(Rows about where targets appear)
————
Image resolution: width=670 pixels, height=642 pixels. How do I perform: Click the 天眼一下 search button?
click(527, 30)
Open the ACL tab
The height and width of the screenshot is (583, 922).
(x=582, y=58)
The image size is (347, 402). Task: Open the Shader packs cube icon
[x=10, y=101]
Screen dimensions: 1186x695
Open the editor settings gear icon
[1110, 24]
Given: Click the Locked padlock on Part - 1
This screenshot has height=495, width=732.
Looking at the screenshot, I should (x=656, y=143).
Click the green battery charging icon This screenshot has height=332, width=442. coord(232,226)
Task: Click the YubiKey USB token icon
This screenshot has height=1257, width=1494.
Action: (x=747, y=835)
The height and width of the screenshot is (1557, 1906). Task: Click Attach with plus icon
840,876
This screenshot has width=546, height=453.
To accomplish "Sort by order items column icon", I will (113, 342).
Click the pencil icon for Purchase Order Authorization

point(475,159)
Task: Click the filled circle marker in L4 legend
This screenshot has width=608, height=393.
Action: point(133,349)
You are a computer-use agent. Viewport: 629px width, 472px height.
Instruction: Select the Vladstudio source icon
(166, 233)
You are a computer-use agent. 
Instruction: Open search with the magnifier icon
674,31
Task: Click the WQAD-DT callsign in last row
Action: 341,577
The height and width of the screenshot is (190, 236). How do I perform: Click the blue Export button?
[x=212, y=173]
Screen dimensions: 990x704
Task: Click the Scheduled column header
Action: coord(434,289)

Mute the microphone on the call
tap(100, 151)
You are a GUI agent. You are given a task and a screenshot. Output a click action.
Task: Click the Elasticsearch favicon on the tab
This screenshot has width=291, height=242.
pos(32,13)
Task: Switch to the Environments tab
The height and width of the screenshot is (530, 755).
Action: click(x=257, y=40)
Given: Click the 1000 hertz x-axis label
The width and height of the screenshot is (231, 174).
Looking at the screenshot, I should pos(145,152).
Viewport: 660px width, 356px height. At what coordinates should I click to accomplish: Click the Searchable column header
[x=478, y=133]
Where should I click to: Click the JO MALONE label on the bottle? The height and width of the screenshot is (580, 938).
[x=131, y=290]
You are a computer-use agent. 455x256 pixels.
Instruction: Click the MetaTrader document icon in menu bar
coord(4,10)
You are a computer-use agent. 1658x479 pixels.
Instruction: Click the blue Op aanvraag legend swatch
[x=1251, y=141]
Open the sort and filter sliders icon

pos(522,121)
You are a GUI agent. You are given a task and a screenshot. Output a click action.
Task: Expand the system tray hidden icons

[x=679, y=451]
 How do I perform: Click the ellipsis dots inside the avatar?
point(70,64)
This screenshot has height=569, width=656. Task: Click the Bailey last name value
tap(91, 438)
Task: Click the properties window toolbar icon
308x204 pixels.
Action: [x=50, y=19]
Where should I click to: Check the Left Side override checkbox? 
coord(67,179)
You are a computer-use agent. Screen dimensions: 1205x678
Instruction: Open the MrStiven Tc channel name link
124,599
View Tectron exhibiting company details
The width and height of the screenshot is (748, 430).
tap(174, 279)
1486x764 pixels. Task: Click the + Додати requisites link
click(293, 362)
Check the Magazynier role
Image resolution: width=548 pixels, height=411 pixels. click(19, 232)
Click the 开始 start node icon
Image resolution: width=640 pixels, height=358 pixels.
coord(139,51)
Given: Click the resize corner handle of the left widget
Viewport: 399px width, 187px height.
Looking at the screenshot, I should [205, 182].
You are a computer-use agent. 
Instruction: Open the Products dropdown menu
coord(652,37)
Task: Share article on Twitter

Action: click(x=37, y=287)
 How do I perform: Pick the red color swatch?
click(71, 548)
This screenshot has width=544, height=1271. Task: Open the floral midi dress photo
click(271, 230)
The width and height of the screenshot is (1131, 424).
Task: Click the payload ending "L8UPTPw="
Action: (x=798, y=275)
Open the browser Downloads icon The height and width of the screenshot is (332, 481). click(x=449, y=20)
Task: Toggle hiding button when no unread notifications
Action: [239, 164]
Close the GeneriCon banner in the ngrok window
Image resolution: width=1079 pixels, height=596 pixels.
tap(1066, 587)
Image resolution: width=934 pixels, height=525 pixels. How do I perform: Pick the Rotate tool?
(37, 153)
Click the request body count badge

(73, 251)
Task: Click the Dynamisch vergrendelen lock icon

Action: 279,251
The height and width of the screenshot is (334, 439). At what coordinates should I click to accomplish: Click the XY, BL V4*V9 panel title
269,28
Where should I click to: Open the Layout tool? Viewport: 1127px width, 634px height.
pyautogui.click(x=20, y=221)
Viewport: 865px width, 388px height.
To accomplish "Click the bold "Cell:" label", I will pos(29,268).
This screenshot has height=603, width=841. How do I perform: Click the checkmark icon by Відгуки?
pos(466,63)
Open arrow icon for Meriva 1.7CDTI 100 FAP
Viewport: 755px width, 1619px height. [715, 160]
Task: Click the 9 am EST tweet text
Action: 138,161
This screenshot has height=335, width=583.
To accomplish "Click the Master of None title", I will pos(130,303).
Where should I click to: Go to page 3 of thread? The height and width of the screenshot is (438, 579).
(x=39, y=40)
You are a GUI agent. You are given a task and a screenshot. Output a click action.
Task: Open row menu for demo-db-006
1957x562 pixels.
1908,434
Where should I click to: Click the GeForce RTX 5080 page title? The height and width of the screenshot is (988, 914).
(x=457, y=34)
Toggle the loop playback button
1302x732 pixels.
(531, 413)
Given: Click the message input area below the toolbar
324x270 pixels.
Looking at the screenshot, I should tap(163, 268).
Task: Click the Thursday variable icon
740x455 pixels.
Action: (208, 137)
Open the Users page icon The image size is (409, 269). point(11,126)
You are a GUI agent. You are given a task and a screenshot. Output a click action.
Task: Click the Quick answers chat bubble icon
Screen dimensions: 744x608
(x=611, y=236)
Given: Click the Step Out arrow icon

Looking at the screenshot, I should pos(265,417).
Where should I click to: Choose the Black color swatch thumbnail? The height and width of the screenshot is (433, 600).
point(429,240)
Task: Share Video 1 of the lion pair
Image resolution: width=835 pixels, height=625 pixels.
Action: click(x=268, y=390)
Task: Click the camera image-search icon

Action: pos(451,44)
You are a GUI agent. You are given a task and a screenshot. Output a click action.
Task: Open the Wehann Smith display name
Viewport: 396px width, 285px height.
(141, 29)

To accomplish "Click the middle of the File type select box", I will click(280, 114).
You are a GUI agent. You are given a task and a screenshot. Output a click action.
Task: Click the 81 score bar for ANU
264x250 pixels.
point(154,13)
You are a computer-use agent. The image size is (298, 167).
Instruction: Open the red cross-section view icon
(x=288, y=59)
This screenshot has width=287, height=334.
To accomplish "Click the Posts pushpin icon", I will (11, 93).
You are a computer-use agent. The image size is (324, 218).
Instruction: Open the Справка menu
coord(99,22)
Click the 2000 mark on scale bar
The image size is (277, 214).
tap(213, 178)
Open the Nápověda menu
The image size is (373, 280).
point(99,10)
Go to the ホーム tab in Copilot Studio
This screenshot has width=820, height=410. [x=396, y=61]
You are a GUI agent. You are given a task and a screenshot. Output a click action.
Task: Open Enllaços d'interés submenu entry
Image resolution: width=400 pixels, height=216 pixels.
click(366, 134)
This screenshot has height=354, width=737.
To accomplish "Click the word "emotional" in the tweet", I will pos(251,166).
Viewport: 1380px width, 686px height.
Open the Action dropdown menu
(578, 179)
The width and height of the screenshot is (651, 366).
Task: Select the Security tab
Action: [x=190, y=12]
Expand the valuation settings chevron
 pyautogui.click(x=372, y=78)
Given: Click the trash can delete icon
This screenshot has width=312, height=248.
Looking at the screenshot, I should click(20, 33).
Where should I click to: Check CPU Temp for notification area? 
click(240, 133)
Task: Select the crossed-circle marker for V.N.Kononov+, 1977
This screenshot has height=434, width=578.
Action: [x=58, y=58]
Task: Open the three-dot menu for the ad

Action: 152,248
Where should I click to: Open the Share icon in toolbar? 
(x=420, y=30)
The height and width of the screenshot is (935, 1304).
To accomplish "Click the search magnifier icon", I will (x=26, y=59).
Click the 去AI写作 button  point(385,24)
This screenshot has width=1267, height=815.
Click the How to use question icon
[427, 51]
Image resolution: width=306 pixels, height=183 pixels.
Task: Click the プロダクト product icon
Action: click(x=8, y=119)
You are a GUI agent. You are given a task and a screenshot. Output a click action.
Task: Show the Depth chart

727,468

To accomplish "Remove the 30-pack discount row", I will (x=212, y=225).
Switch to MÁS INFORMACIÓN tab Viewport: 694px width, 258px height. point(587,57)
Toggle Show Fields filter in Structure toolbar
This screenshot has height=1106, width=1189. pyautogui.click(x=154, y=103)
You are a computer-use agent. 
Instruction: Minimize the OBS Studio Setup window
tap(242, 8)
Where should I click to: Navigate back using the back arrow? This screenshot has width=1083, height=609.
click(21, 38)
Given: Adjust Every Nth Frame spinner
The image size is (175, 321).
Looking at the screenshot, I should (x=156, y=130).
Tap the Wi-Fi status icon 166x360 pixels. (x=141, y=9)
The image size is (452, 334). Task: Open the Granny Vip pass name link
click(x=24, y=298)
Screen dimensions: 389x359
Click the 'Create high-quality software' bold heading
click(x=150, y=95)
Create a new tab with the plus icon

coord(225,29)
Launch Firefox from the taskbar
————
**WORK TO COMPLETE:**
Gather every line of the items above that contains the word "marker". Case counts.

**SOLUTION TO THIS EXERCISE:**
Task: Click the filled circle marker in L4 legend
Task: Select the crossed-circle marker for V.N.Kononov+, 1977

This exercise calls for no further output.